Hi something really strange is happening in the following simple program. The program takes ASCII numbers of 2 digits because i only need to read numbers, the ‘@’ symbol and the ‘.’ symbol. And finds out what is the ASCII symbol for this bytes.
int main(int args, char* argv[])
{
unsigned int ch;
char aux[256];
strcpy(aux,argv[1]);
char a[0];
char buff[50];
char result[512];
int i=0;
while(i lessThan strlen(argv[1]))
{
a[0]=aux[i];
a[1]=aux[i+1];
a[2]='\0';
ch = atoi(a);
printf("el int:%d \n",ch);
sprintf(buff,"%c",ch);
printf("el char: %s \n", buff);
i=i+2;
}
}
Ok this is working and in the variable buff is printing all the ASCII symbols the right way. But as u can see i have a char[] called result that is never used. So i delete it. and i get a different result when i run the program again :O. For some reason the program does not read the ‘.’ character any more 🙁 WHY???? please someone explain me i am scared lol!

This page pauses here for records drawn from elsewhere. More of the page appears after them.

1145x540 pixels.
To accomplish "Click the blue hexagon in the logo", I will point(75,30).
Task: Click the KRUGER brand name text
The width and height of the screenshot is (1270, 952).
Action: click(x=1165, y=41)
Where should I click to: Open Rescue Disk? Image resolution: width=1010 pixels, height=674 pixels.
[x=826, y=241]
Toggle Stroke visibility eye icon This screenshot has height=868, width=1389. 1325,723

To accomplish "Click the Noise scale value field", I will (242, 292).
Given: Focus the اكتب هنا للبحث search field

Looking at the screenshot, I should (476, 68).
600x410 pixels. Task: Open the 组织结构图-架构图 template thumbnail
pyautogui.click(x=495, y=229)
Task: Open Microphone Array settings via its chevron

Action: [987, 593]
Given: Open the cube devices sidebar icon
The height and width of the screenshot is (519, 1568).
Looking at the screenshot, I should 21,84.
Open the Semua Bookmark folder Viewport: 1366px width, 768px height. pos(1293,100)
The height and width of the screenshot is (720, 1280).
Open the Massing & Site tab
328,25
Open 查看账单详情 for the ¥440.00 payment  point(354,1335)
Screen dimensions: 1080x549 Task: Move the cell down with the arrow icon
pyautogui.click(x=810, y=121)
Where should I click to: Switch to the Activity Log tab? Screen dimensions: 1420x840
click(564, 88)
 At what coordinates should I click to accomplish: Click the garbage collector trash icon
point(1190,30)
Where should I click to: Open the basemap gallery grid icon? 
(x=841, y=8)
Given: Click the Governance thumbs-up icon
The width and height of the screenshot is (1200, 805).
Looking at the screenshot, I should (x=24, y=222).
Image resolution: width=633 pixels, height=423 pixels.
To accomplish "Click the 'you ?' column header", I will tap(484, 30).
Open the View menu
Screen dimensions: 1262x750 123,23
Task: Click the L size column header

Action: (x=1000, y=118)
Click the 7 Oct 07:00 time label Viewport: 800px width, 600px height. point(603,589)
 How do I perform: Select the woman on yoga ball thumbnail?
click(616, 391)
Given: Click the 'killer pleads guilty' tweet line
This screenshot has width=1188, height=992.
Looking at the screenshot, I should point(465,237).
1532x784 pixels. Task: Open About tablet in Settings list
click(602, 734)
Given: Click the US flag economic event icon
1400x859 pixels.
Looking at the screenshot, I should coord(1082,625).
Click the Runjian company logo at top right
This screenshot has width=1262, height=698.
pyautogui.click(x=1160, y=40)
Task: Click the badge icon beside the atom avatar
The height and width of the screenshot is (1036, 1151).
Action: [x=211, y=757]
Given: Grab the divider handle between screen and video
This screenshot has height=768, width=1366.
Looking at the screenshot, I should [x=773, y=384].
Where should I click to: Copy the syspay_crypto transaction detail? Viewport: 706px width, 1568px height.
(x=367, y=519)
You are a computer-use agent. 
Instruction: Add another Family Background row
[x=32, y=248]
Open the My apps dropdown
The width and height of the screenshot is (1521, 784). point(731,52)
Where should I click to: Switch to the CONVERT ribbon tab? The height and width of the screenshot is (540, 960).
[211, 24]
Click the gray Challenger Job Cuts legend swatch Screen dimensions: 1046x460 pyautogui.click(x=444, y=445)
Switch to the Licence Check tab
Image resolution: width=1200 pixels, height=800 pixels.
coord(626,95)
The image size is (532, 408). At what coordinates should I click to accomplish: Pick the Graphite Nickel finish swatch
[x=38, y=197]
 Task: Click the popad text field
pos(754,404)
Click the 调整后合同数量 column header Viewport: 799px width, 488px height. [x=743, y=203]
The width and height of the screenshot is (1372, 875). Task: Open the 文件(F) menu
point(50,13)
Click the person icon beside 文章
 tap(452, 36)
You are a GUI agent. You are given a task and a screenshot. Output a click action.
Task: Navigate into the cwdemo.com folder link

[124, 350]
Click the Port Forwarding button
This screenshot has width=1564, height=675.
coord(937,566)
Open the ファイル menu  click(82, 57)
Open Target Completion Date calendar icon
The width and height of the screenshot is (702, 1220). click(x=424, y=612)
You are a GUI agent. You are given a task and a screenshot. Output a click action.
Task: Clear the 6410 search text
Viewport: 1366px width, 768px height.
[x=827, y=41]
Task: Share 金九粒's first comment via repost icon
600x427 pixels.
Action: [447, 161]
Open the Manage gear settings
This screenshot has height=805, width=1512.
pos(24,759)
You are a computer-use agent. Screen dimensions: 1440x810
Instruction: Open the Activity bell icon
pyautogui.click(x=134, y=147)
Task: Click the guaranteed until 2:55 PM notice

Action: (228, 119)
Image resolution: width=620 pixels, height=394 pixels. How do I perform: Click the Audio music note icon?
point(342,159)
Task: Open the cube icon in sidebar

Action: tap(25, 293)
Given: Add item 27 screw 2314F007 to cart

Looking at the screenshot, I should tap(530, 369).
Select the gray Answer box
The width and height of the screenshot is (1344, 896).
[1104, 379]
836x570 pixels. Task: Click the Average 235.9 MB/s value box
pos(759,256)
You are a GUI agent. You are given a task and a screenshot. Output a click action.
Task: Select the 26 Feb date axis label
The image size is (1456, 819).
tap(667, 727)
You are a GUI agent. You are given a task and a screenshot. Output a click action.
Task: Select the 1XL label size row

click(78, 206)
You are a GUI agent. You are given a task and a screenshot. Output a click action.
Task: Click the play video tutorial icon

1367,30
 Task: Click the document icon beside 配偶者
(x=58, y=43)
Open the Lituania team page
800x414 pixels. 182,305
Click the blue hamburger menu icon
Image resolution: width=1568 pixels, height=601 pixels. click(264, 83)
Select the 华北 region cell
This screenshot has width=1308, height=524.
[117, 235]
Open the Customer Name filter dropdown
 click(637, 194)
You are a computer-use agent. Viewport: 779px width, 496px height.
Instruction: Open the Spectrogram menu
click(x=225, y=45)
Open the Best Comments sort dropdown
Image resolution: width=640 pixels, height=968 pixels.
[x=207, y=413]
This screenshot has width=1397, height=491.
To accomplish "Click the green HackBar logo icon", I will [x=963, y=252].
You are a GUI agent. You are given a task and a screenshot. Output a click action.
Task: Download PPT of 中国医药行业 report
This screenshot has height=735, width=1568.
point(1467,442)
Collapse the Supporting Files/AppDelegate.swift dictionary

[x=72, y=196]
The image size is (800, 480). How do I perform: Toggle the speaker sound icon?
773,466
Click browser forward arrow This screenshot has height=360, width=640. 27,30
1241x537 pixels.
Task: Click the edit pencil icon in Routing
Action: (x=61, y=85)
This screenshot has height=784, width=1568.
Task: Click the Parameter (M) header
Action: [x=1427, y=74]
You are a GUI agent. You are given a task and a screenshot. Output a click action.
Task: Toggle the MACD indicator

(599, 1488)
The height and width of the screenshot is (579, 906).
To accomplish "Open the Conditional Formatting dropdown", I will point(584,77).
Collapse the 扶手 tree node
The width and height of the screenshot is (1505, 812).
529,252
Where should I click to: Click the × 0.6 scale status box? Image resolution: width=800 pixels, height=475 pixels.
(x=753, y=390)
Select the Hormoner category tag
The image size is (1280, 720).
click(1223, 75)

my results with variable result declare:
./try3 494650526450
el int:49
el char: 1
el int:46
el char: .
el int:50
el char: 2
el int:52
el char: 4
el int:64
el char: @
el int:50
el char: 2
my results with out variable result declare:
./try3 494650526450
el int:49
el char: 1
el int:0
el char:
el int:50
el char: 2
el int:52
el char: 4
el int:64
el char: @
el int:50
el char: 2
You’re using a zero-length array, a GNU extension. Change
char a[0];tochar a[3];. Declaring another unused char array changes the layout of the memory, that’s why it appears to “work”.